── Supplied material

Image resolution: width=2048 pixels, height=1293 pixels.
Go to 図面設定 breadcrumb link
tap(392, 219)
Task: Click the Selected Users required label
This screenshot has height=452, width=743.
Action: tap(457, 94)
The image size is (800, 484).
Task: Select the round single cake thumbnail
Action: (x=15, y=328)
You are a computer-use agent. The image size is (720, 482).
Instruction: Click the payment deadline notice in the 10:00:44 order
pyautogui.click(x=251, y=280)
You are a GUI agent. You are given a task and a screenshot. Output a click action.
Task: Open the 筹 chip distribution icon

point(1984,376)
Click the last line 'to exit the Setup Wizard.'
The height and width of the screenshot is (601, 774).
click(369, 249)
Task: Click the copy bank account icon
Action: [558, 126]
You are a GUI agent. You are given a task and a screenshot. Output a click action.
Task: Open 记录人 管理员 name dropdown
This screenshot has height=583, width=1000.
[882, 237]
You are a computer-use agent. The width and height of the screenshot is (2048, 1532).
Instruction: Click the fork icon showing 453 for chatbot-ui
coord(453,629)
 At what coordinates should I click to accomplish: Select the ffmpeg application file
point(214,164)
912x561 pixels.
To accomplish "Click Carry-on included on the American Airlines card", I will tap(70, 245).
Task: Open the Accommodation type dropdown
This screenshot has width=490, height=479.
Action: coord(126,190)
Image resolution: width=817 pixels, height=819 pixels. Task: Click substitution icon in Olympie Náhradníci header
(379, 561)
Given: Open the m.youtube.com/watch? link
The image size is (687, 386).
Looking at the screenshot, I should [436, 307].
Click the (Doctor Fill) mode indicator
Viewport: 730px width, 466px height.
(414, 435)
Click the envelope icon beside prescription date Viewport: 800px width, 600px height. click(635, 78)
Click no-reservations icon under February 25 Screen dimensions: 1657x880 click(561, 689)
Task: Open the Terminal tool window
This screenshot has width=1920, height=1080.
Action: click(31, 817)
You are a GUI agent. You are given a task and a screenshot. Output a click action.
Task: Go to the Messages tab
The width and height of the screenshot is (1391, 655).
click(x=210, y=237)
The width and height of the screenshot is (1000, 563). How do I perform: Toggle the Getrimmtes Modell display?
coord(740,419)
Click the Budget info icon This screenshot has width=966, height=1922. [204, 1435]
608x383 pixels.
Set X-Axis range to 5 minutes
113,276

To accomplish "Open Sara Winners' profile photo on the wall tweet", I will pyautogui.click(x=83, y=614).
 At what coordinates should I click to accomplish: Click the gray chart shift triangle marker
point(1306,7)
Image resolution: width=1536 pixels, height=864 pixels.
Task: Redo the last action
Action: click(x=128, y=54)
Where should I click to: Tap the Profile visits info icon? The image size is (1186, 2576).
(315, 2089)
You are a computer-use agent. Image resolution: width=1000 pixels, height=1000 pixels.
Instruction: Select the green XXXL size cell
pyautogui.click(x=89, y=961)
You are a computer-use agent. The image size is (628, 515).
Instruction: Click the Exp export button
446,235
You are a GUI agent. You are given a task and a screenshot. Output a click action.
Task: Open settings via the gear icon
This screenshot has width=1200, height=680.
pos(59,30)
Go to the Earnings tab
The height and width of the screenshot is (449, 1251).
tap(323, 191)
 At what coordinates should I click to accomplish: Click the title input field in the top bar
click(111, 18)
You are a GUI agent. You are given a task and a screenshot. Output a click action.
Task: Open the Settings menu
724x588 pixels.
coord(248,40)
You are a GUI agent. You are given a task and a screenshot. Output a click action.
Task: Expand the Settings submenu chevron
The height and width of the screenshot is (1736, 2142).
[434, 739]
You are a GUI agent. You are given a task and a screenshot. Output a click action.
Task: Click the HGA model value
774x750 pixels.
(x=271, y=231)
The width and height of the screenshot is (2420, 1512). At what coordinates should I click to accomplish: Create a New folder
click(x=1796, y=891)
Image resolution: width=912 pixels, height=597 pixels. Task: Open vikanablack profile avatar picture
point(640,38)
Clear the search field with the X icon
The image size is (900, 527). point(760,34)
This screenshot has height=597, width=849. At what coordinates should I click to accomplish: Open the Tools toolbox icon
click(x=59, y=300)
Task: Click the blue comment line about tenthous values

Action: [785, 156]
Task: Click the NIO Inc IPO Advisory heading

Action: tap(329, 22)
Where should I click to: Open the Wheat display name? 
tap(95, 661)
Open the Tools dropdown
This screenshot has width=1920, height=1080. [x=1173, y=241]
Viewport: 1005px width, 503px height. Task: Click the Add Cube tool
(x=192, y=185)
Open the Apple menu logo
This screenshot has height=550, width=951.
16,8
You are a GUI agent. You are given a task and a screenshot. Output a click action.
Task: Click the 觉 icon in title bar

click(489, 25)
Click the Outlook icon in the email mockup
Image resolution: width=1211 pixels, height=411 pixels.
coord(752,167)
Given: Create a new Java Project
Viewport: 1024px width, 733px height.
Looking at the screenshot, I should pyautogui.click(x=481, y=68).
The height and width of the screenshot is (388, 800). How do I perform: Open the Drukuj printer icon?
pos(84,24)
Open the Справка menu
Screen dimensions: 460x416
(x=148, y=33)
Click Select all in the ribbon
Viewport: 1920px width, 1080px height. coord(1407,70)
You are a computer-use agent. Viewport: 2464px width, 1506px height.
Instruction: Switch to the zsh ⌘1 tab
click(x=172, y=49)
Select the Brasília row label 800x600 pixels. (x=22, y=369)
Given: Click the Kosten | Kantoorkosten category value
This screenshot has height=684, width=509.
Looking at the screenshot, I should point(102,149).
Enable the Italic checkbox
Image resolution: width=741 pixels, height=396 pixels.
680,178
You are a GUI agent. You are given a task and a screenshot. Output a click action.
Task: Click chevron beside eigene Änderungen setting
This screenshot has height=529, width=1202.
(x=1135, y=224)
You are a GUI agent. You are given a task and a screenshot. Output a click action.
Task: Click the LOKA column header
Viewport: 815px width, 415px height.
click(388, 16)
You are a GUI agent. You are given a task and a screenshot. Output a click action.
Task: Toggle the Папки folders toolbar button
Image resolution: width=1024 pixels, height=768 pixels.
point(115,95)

────

> **What you should do**
In the records above, pick out every line that contains the word "Viewport" and copy each one.

> **Reply to the task**
Viewport: 730px width, 466px height.
Click the envelope icon beside prescription date Viewport: 800px width, 600px height. click(635, 78)
Viewport: 1005px width, 503px height. Task: Click the Add Cube tool
Viewport: 1024px width, 733px height.
Viewport: 1920px width, 1080px height. coord(1407,70)
You are a computer-use agent. Viewport: 2464px width, 1506px height.
Viewport: 815px width, 415px height.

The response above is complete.